Os Belos Minerais

Posted: Quarta-feira, Maio 18, 2011 in GeoWalkers Folder, Museu Mineralógico e Geológico

Os minerais são corpos sólidos com estrutura cristalina, naturais, inorgânicos e com composição definida ou variável dentro de certos limites.  Geologicamente, os minerais encontram-se em fase homogénea (sólido e cristalino), naturais resultantes de processos geológicos inorgânicos e com composição definida. Já foram identificados cerca de 4000 minerais, mas poucos são frequentemente encontrados. Geologicamente, os minerais são corpos sólidos, com estrutura cristalina, naturais e inorgânicos e com composição definida ou variável dentro de certos limites.

-> Propriedades Físicas:

Propriedades Ópticas – cor, risca e brilho

Propriedades Mecânicas – dureza, clivagem, fractura

Densidade

 

  •  Cor

A propriedade mais óbvia na observação de minerais é, em regra, a cor.

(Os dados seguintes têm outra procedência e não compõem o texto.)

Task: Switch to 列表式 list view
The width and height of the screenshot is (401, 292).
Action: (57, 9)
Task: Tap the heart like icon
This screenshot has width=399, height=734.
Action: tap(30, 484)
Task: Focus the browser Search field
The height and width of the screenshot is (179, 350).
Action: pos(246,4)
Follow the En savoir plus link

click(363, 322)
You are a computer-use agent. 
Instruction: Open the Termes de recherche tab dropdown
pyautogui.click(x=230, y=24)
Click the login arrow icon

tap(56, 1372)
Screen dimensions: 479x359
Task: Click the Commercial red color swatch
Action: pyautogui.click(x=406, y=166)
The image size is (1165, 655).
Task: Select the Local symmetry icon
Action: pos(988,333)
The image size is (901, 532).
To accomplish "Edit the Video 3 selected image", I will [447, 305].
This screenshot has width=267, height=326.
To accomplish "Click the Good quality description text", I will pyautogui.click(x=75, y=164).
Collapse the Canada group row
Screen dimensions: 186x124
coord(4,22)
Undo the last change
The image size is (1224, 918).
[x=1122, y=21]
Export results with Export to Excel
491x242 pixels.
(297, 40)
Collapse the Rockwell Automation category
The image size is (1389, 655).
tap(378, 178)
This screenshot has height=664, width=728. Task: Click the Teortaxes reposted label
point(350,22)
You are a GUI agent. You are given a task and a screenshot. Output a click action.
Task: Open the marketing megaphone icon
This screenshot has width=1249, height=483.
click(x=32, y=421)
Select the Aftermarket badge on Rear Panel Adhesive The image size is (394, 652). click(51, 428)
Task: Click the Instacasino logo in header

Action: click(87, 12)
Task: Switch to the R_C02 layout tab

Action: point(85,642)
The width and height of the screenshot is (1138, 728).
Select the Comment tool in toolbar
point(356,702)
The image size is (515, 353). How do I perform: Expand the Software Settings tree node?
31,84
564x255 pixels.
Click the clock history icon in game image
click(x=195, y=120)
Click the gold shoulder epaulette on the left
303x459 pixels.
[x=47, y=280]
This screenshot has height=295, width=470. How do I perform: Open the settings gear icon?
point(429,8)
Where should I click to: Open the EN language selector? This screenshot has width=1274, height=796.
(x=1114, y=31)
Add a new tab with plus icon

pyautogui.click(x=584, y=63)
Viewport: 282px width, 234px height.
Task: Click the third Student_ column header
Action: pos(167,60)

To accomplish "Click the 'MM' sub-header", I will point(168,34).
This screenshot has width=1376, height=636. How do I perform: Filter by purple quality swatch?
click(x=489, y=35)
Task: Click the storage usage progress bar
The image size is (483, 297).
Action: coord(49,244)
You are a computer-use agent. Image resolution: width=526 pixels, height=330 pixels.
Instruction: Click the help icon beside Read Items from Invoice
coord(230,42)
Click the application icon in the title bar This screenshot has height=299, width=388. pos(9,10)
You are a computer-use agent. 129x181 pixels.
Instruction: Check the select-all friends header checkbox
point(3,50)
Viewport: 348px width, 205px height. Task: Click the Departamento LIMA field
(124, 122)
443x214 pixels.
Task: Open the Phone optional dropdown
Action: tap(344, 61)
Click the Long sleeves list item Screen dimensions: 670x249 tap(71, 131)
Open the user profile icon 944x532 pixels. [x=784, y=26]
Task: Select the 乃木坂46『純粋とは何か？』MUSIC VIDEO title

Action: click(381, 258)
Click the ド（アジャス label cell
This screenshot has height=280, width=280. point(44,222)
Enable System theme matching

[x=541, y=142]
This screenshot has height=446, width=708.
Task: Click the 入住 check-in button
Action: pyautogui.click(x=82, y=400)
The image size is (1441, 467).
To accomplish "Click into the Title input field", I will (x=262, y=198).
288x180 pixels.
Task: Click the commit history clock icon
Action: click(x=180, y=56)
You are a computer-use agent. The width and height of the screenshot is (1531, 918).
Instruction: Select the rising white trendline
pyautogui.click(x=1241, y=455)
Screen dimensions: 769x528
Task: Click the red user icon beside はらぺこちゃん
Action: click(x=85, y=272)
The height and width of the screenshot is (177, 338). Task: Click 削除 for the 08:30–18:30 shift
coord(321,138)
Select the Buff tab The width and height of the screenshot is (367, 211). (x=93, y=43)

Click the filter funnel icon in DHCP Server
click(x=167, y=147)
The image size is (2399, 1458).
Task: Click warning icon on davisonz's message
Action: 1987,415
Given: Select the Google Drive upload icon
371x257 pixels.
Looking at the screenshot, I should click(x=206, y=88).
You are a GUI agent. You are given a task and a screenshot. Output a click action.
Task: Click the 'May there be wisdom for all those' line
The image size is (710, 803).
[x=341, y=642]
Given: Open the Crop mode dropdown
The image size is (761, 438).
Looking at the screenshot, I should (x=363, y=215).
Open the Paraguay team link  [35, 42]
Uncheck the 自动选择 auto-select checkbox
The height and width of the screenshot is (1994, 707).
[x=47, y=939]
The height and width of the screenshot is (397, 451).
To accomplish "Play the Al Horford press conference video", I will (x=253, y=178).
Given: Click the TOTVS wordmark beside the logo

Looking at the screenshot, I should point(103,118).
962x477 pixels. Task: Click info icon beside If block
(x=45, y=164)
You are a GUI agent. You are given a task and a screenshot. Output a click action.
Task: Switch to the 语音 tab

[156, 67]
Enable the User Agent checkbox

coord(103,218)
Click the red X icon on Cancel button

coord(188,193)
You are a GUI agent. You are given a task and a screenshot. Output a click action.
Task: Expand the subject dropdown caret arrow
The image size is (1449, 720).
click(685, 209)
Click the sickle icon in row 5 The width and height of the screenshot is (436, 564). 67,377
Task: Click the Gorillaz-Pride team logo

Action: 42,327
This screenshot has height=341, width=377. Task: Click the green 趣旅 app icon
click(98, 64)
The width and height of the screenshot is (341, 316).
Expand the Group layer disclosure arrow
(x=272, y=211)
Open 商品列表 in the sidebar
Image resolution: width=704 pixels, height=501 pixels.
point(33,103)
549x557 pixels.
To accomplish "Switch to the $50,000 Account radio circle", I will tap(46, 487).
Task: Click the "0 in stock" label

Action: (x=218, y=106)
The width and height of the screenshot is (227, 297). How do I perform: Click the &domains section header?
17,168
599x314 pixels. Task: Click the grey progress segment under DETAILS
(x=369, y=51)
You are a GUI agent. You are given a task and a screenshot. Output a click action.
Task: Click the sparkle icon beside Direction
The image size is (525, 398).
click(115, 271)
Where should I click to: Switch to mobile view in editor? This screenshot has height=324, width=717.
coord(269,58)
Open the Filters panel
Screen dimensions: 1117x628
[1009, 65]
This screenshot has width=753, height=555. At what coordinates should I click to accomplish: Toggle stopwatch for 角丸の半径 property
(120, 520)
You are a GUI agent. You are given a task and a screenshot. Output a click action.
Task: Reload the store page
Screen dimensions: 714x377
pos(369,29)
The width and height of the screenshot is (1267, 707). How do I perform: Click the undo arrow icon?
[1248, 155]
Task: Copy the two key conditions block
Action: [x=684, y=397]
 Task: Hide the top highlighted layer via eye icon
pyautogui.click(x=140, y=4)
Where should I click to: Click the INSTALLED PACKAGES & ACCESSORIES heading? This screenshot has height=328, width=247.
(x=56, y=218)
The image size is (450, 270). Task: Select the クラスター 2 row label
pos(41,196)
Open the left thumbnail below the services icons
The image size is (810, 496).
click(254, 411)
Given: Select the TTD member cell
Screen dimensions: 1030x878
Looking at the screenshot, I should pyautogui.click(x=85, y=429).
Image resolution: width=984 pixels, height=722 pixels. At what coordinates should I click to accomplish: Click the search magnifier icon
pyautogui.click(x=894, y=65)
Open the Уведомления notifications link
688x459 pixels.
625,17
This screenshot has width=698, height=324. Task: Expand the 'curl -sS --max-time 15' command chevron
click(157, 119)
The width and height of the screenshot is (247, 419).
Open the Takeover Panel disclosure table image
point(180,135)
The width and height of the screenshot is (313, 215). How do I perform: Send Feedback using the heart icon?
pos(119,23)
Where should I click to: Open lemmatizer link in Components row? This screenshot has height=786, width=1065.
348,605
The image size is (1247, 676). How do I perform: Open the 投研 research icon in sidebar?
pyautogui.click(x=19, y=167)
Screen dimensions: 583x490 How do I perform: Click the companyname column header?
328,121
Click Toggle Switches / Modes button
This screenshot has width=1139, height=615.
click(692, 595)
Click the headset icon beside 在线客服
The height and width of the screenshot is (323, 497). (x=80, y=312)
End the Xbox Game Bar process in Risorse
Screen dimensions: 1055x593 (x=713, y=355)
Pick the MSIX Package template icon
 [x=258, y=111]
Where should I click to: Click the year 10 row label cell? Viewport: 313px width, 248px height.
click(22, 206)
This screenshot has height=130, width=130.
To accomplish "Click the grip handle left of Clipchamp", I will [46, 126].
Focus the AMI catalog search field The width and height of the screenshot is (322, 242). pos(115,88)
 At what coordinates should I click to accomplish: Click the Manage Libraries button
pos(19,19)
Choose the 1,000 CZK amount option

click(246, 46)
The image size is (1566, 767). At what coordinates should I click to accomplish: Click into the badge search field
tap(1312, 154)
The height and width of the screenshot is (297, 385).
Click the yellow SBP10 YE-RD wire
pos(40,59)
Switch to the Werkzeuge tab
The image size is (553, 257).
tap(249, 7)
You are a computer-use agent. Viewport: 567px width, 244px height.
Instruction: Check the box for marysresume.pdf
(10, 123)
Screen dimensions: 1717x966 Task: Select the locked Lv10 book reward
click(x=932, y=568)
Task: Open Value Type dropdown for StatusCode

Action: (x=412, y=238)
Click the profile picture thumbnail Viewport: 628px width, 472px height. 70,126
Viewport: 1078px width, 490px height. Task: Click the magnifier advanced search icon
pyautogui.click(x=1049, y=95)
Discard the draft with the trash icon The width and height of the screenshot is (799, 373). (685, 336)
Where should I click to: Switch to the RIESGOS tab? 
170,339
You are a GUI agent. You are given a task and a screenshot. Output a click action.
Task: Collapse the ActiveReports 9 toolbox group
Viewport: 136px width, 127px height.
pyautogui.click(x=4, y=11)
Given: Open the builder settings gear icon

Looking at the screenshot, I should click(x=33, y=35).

Na sua maioria, os minerais apresentam-se coloridos.

Muitos minerais mostram uma cor própria e característica, como o verde para a malaquite. São chamados minerais idiocromáticos.

Existem outros que não apresentam cor constante, como o quartzo. Os minerais que apresentam cor variável dizem-se alocromáticos.

  •  Risca

A risca ou traço é a cor do mineral quando reduzido a pó. Esta propriedade é importante na identificação dos minerais, porque mesmo que a cor do mineral varie, a risca, normalmente, mantém-se constante, podendo, em certos casos, ser diferente da própria cor do mineral.

  • Brilho ou Lustre

O brilho consiste no efeito produzido pela qualidade e intensidade de luz reflectida numa superfície de fractura recente do mineral.

Os minerais podem ter brilho metálico, como acontece com a galena, que reflecte a luz de um modo semelhante ao dos metais polidos, e brilho não metálico ou vulgar.

Em certos casos, como na volframite, por exemplo, o brilho é do tipo metálico, mas sensivelmente mais fraco, designando-se então por brilho submetálico.

  •  Clivagem e Fractura

Quando se aplica uma pancada com um martelo sobre amostras de quartzo e de calcite, pode observar-se que revelam comportamentos mecânicos muito diferentes.

A tendência de um mineral partir segundo direcções preferenciais, desenvolvendo superfícies de ruptura planas e brilhantes, denomina-se clivagem.

O quartzo não apresenta clivagem e, quando percutido, desagrega-se em fragmentos com superfícies mais ou menos irregulares, sem direcção privilegiada. Esta propriedade designa-se por fractura e revela que todas as ligações são igualmente fortes, qualquer que seja a direcção considerada.

  • Dureza

 Em Mineralogia, a dureza consiste na resistência que o mineral oferece à abrasão, ou seja, a ser riscado (sulcado) por outro mineral ou por determinados objectos. É condicionada pela estrutura e pelo tipo de ligações entre as partículas e, por isso, pode variar com a direcção considerada.

  • Densidade

A densidade absoluta, ou massa volúmica, de uma substância traduz a massa por unidade de volume. A densidade depende das partículas (átomos ou iões) que constituem o mineral e do tipo de arranjo dessas partículas.

A massa volúmica pode ser determinada usando uma proveta graduada e uma balança.

-> Propriedades Químicas

 Alguns testes químicos podem ser realizados para identificar minerais. É o caso do teste do sabor salgado para a halite (NaCl) ou então da efervescência produzida por acção de um ácido, por exemplo, o ácido clorídrico.

-> Escala de Mohs

A Escala de Mohs quantifica a dureza dos minerais, isto é, a resistência que um determinado mineral oferece ao risco, ou seja, à retirada de partículas da sua superfície. O diamante risca o vidro, portanto, este é mais duro que o vidro.

Esta escala foi criada em 1812 pelo mineralogista alemão Friedrich Mohs, com 10 minerais de diferentes durezas existentes na crosta terrestre. Atribuiu valores de 1 a 10. O valor de dureza 1 foi dado ao material menos duro que é o talco, e o valor 10 dado ao diamante que é a substância mais dura existente na natureza.